Fire Chief Michael Cunningham told Commissioner Eric Allen that the Cobb County Fire Department is using data-driven tools to locate stations, place apparatus and address shifting call types as the county grows.
Cunningham said the department sees "about 60 to 65%" of its work as EMS calls and that those trends — combined with high-density residential growth — are changing the "geometry" of fire response. "We have advanced life support all over the entire county," he said, and that placement decisions rely on heat maps and demographic analysis.
To meet demand in growing neighborhoods, the county is building Station 29 (referred to in the interview as the "Unicorn Station"), which Cunningham said will help keep response times low in the area. He added that the county budgets for apparatus replacements annually and that he recently approved purchases of transport-capable rescue vehicles and additional quick-response vehicles to improve mobility across the county.
Cunningham emphasized mitigation through a community risk response division that runs fire education programs, a Safety Village and smoke-alarm blitzes that place detectors in homes identified as high risk. "They can go to the Safety Village website, and they can actually schedule for people to come out and inspect their home," he said.

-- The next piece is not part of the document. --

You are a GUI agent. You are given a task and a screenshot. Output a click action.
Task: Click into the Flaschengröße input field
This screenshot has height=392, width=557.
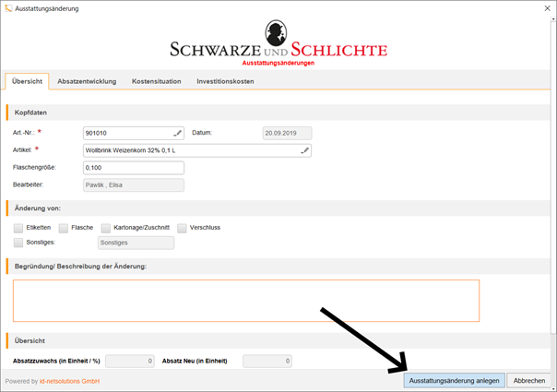coord(133,168)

Cunningham framed recruitment as an outreach issue, suggesting that public encounters and visible apparatus can serve as recruitment touchpoints. He also said workforce expectations have shifted toward shorter-term service patterns similar to military "tours," prompting the department to adapt recruitment and retention approaches.
The transcript does not include budget totals for the new station or the procurement line items; Cunningham referred to ongoing capital-improvement plans and said the county has been supportive of replacement and purchase programs.